Mail-in Voting

Ballots Flood Into Illinois State Board of Elections

Mail-in balloting is shattering records statewide

NBCUniversal Media, LLC

On the stump, in interviews, at just about every chance, President Trump warns that the voting already taking place in America is rife with fraud.

"Every day they're talking about ballots that are corrupt, that are fraudulent," he told NBC's Savannah Guthrie in a town hall Thursday night.

There's just one problem.

Election officials from both parties say there is virtually no evidence of such fraud anywhere in the United States.

"The vote-by-mail system is every bit as secure as voting in person," said Matt Dietrich, spokesman for the Illinois State Board of Elections. "The ultimate standard that is used to verify those ballots is the voter's signature."

Across Illinois, some 2,238,606 voters had requested ballots as of Friday, and 642,776 had been returned, according to State Election Board records.

NBC 5 asked the Chicago Election Board to walk us through the process of what happens after you drop your ballot in the mailbox.
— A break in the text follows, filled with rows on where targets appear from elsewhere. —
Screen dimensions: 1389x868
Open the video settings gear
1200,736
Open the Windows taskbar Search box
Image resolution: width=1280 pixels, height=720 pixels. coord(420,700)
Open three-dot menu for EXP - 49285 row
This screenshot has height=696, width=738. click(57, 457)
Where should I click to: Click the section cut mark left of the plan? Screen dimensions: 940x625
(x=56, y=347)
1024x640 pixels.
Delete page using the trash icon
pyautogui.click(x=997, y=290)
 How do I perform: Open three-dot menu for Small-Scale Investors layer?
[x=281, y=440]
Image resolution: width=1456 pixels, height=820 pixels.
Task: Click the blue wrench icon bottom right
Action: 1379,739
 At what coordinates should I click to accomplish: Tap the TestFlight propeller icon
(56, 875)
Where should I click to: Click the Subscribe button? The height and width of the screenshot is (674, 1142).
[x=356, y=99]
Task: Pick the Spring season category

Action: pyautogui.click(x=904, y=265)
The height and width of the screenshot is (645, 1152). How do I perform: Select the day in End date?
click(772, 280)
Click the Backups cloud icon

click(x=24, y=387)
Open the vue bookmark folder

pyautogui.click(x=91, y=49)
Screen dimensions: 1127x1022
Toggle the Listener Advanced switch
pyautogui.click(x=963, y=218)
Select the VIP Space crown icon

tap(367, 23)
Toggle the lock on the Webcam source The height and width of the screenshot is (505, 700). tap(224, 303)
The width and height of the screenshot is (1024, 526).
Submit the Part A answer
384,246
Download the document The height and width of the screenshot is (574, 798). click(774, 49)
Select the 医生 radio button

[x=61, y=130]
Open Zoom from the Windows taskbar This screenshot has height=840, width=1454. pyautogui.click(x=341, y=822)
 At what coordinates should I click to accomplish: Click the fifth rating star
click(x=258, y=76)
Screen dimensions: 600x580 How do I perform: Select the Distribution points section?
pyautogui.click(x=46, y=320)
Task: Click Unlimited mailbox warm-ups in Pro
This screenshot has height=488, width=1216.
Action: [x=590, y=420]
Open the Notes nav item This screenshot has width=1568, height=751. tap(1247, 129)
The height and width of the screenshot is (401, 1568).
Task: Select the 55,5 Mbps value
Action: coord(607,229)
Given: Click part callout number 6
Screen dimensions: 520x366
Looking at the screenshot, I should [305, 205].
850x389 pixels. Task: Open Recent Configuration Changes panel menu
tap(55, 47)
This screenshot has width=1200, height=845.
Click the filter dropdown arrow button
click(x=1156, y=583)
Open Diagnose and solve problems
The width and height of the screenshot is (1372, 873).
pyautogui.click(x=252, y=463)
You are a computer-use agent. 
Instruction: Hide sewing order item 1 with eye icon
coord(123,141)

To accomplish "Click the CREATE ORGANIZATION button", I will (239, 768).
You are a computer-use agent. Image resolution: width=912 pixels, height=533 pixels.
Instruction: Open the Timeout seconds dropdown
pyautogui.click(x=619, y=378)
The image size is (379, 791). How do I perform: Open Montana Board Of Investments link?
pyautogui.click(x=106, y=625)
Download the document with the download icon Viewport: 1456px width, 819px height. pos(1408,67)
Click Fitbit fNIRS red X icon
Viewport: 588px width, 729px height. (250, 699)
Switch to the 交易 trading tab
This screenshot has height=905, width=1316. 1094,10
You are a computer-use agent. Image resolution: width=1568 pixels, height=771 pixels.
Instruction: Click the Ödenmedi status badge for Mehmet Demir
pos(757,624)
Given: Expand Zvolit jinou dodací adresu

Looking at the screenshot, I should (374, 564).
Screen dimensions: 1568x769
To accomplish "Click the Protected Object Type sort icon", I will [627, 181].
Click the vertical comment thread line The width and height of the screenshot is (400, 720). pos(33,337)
It's a process that's unfolding every day in the board's offices near the Daley Center downtown.

Arriving ballots, still sealed in their envelopes, are first run through a giant machine called an "Agilis", which scans the signatures which voters are required to sign on the outside. Those are electronically matched with the voter's permanent record in the election rolls.

Upstairs, teams of election judges sit before giant screens, examining each scanned signature against its permanent counterpart. Most pass muster quickly. A few are found obviously mismatched, and those are kicked out of the running. The voters are contacted for verification, and may be asked to come in and re-vote.

After that, the envelopes are run through the machine again, this time to sort them by ward. Then, they are opened by still another machine, and another team of judges removes the ballots, initials them, and sends them to be scanned into the system.

That data is stored, and will appear as the first votes counted after 7 p.m. on election night.

It's a multi-step process, but the key is the signature. And that addresses one of the biggest fears raised by opponents — that somehow thousands of ballots will be harvested by evil-doers, filled out in their basements, then sent back en masse.

To do so, notes Dietrich, would require the perpetrator to successfully forge all of those signatures so they match the names on the registration forms to such an extent that they fool a trio of judges.

"It's secure, we secure it the same way we secure ballots at in-person polling places," he told NBC 5. "It's a very safe system."